---- Record excerpts
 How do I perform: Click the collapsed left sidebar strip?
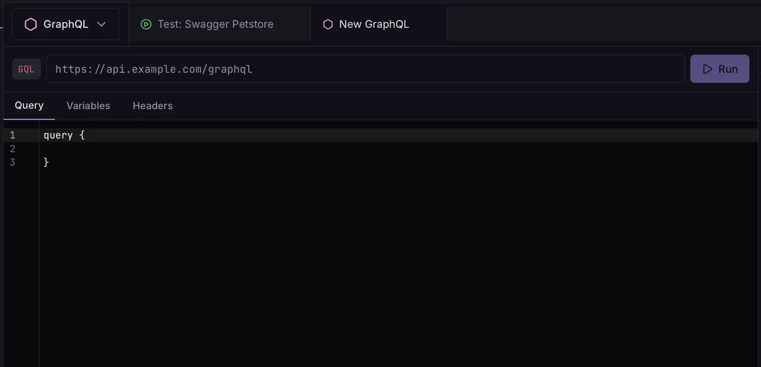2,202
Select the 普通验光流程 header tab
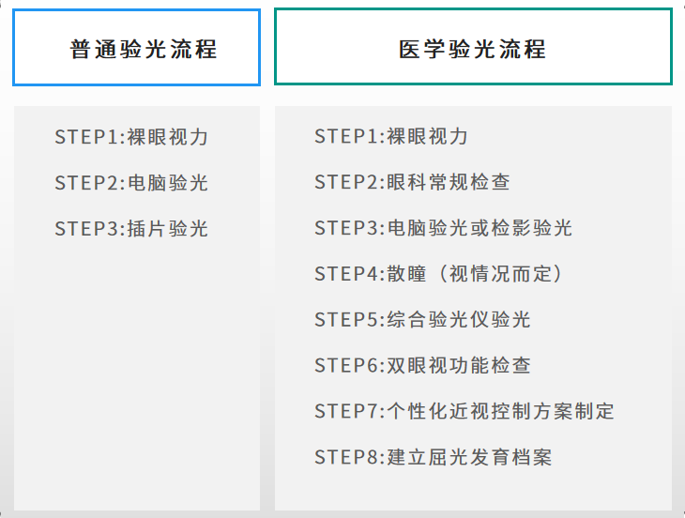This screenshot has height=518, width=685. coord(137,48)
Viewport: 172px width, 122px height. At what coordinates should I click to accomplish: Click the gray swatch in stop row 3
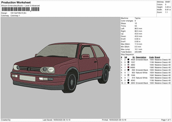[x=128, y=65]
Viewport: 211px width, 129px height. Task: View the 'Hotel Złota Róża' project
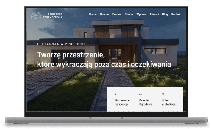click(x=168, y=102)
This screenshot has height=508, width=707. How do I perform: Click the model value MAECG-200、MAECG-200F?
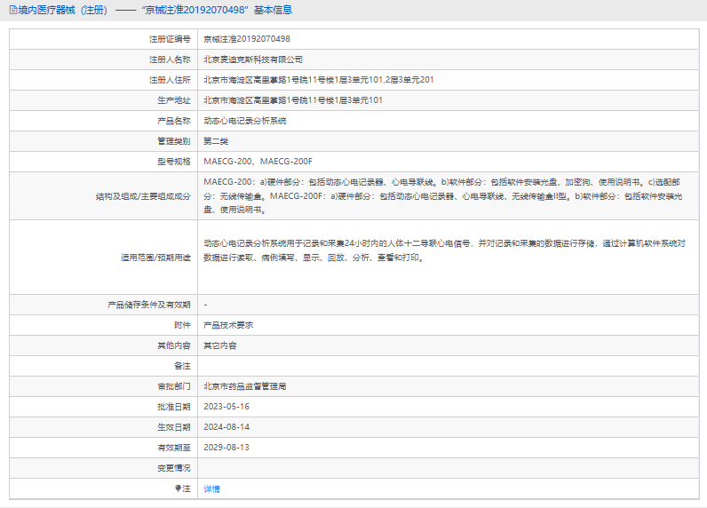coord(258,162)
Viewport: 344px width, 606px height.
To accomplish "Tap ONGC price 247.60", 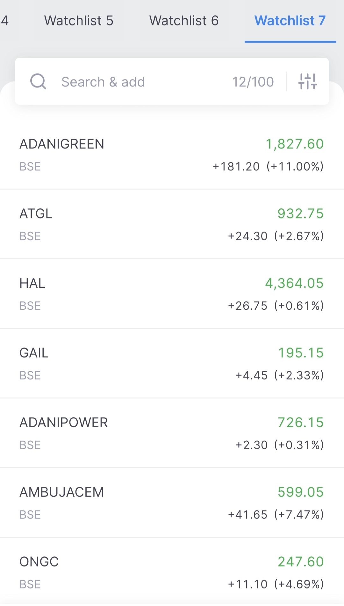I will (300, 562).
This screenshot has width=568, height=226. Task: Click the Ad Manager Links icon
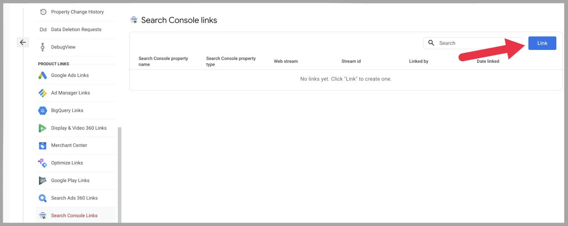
--------
### Activity
Although the records above contain pictures, the copy should not; retype exactly the lines from the one containing "Select the 普通验光流程 header tab" through the one containing "Viewport: 344px width, 606px height.".

### Exercise response
Select the 普通验光流程 header tab
This screenshot has height=518, width=685. coord(137,48)
Viewport: 172px width, 122px height. At what coordinates should I click to accomplish: Click the gray swatch in stop row 3
[x=128, y=65]
Viewport: 211px width, 129px height. Task: View the 'Hotel Złota Róża' project
click(x=168, y=102)
This screenshot has height=508, width=707. How do I perform: Click the model value MAECG-200、MAECG-200F?
coord(258,162)
Viewport: 344px width, 606px height.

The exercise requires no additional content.